== PROBLEM STATEMENT ==
Reproduce, unchanged, the lines between the one holding "You are a computer-use agent. Screen" and the last line of the records, including both ends, but no pictures.

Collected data
───

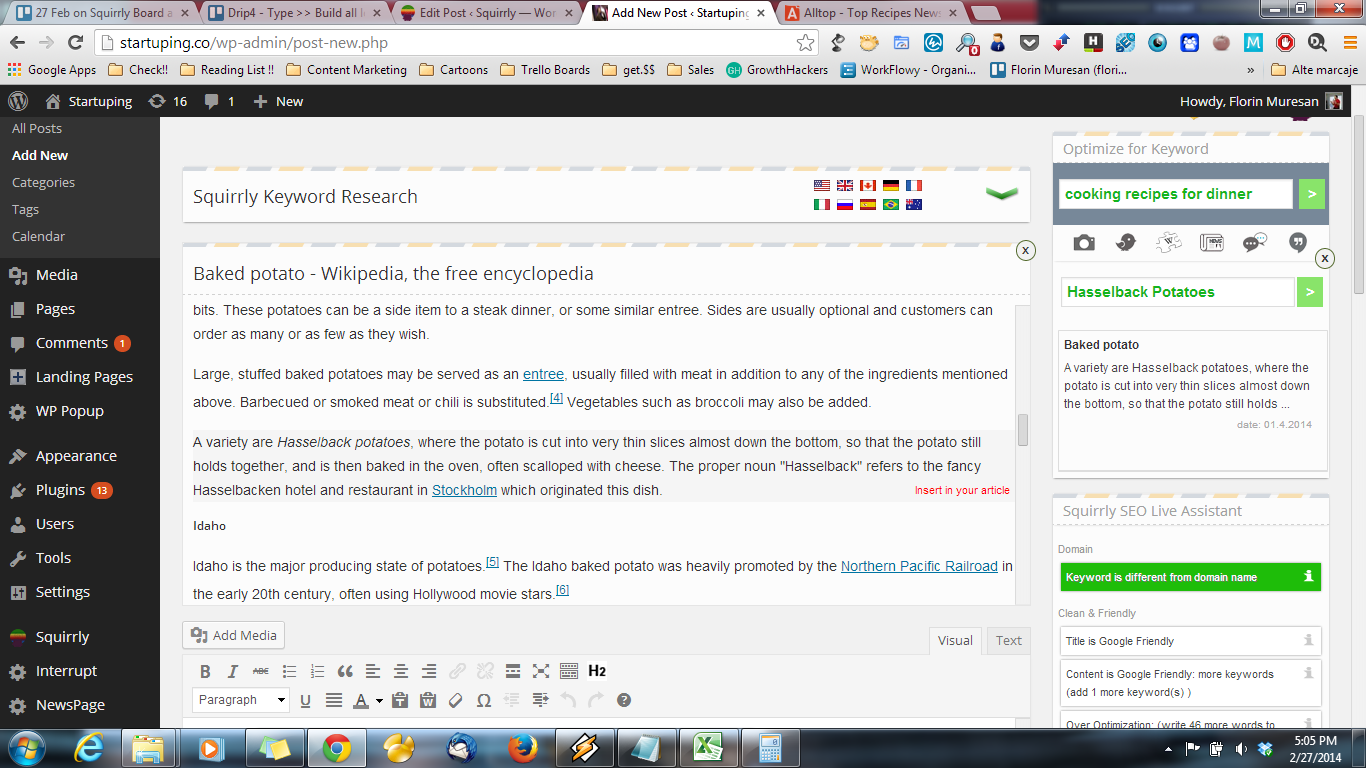Open the Paragraph format dropdown
Viewport: 1366px width, 768px height.
241,700
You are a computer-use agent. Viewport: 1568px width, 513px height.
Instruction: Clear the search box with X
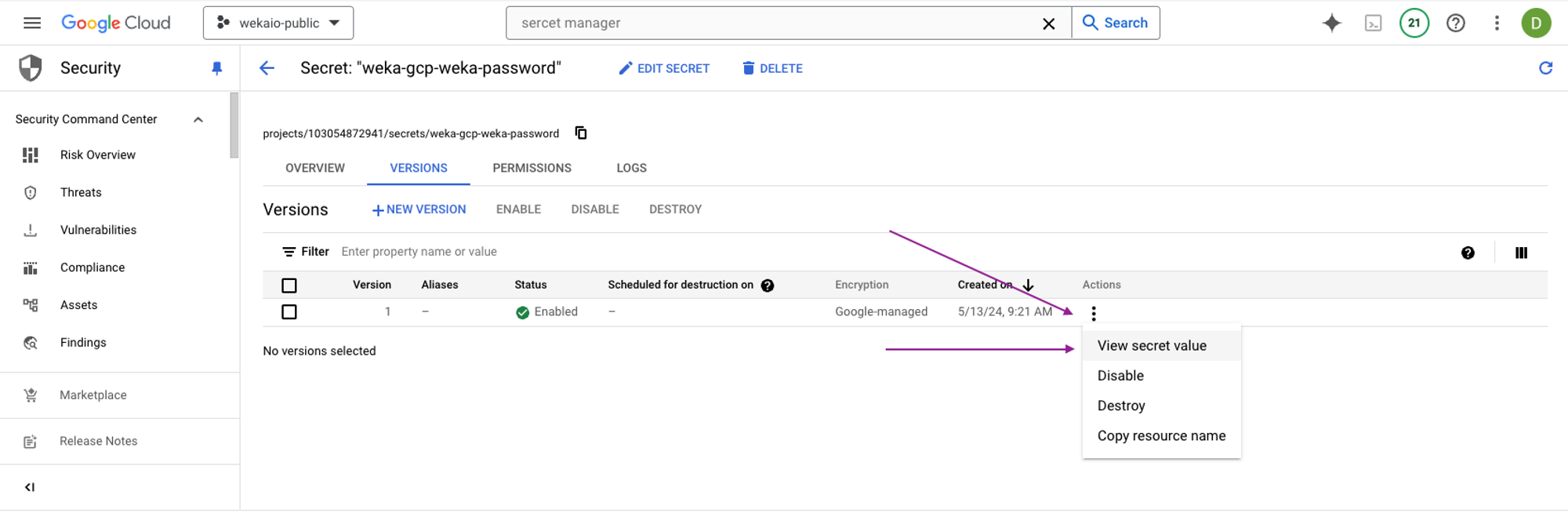coord(1048,24)

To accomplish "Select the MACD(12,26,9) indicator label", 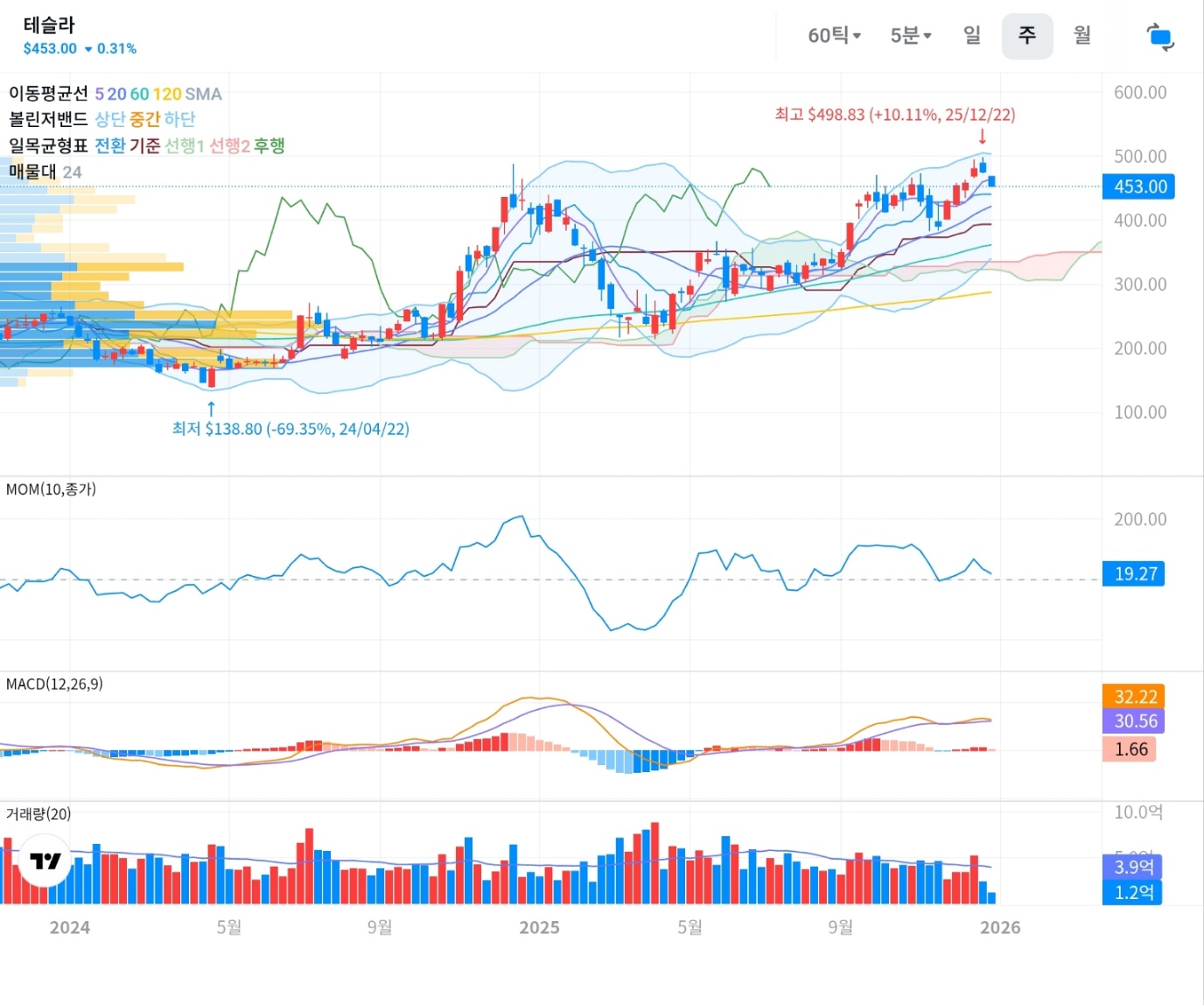I will point(54,684).
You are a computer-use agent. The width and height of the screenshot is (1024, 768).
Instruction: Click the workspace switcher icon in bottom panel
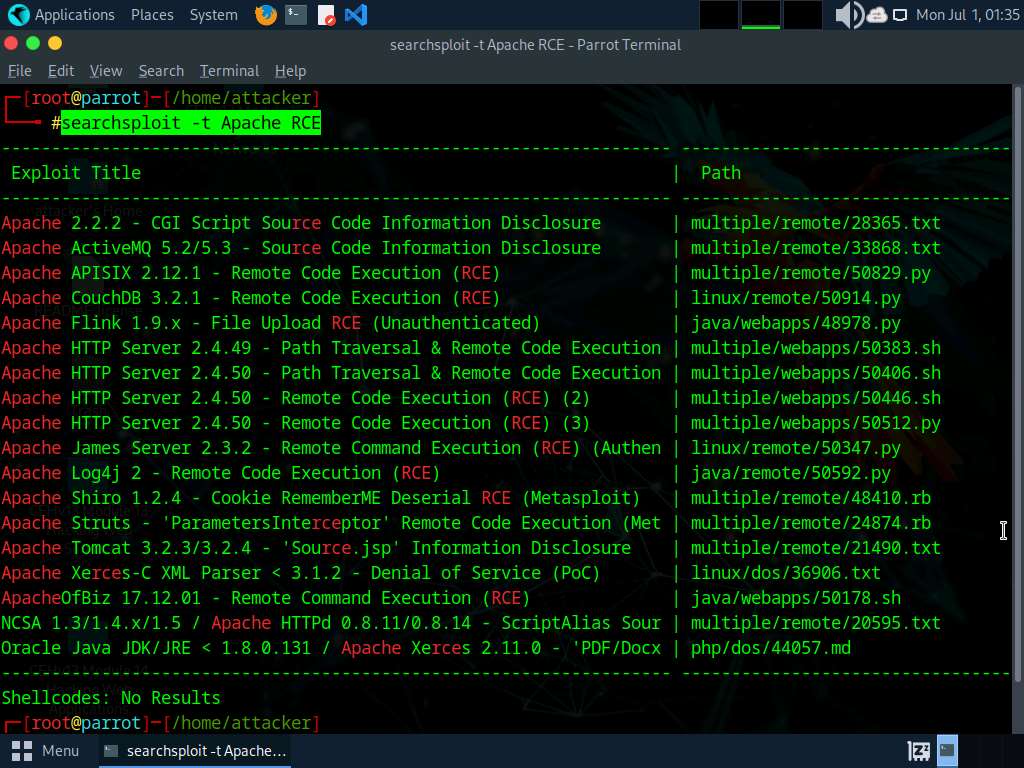click(x=919, y=751)
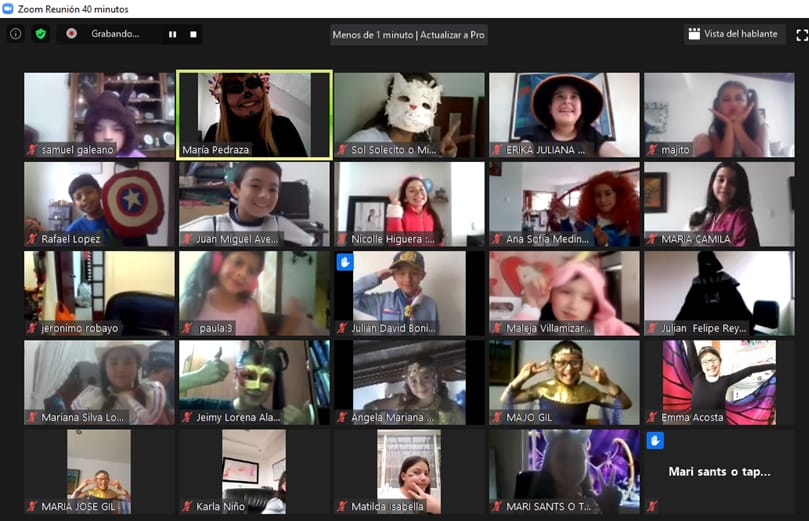Switch to Vista del hablante view
Screen dimensions: 809x521
(732, 33)
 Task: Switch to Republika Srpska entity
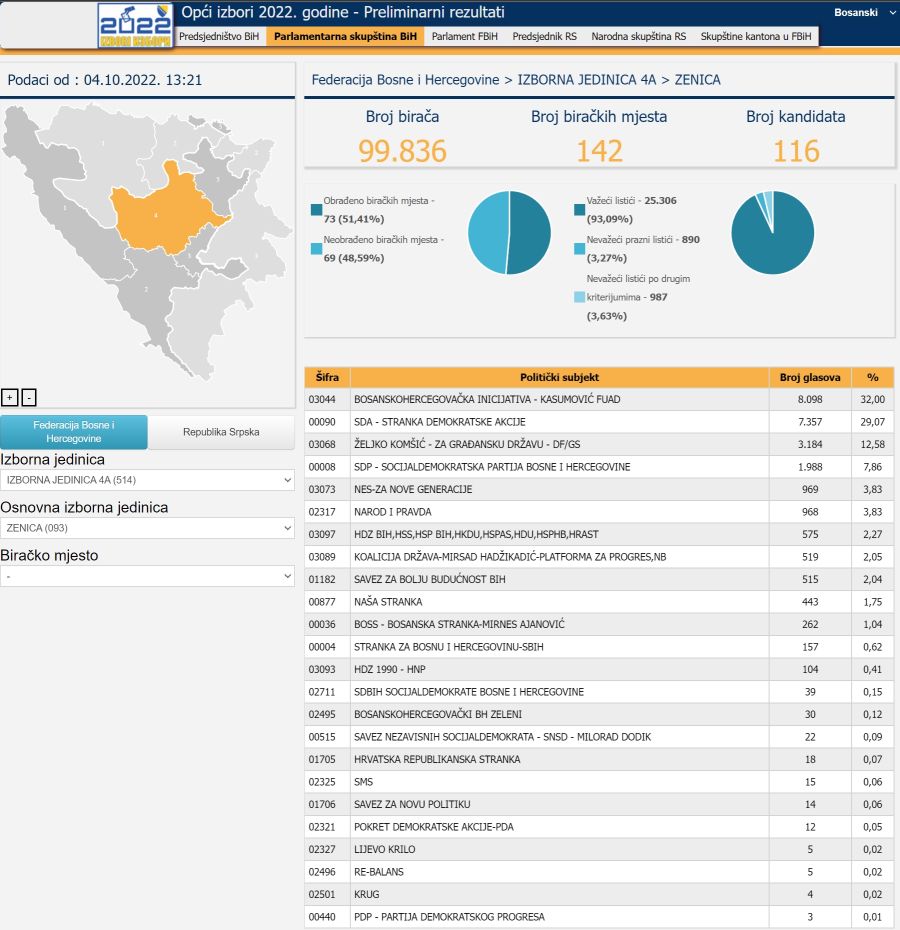(221, 432)
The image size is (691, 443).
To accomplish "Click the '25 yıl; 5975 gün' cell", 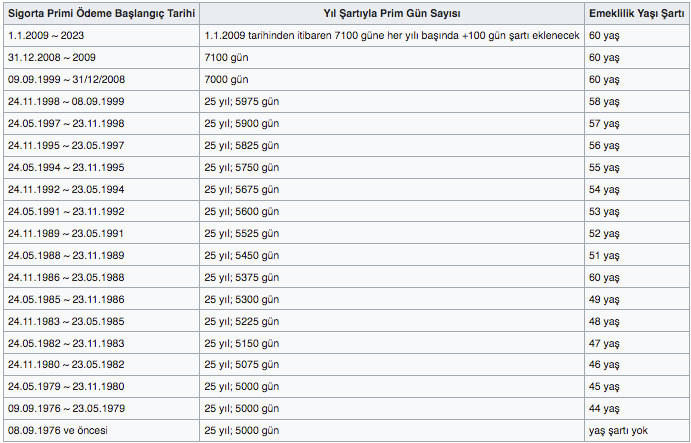I will click(392, 101).
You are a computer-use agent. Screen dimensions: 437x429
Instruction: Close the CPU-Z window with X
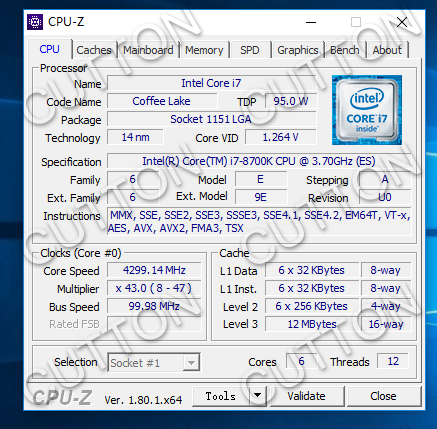coord(402,22)
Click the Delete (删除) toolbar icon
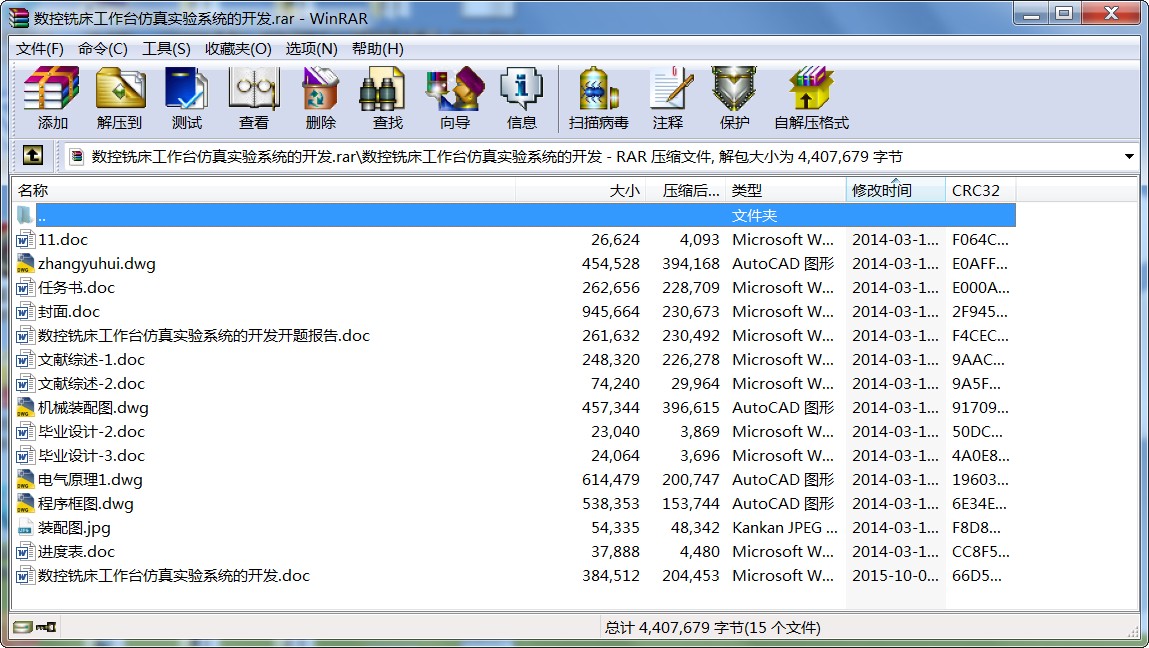1149x648 pixels. tap(320, 98)
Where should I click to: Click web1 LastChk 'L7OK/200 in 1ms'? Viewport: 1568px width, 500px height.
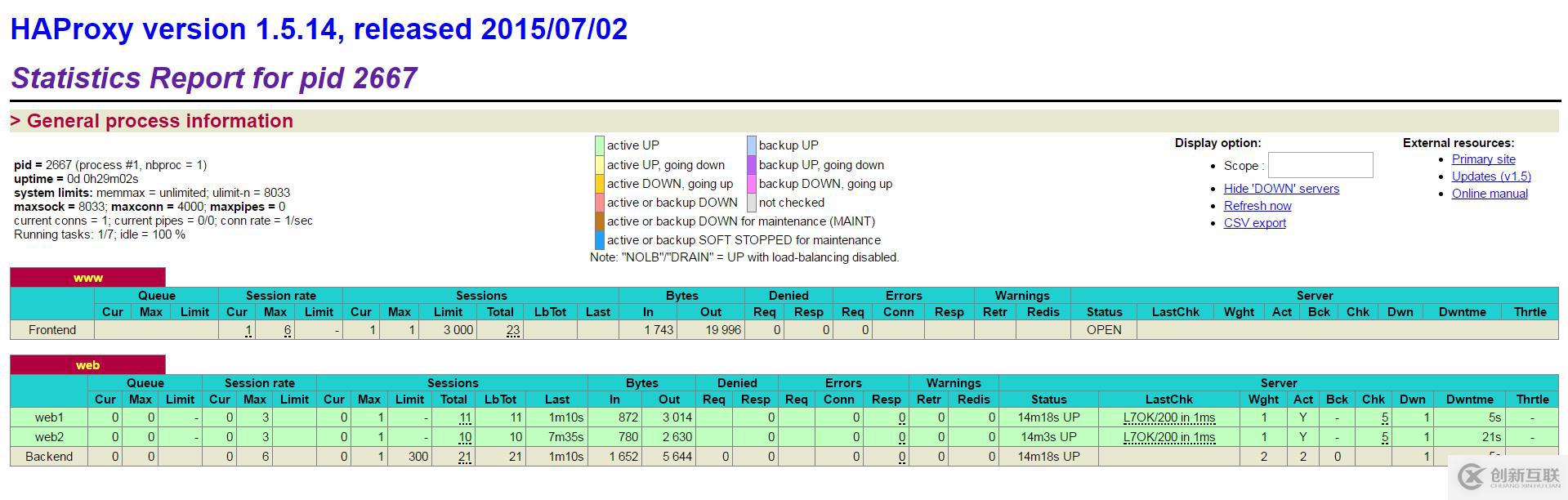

───

== RESULT BELOW ==
You are a computer-use agent. Screen dimensions: 437x429
Instruction: Close the CPU-Z window with X
coord(402,22)
Click the Delete (删除) toolbar icon
1149x648 pixels. tap(320, 98)
Where should I click to: Click web1 LastChk 'L7OK/200 in 1ms'? Viewport: 1568px width, 500px height.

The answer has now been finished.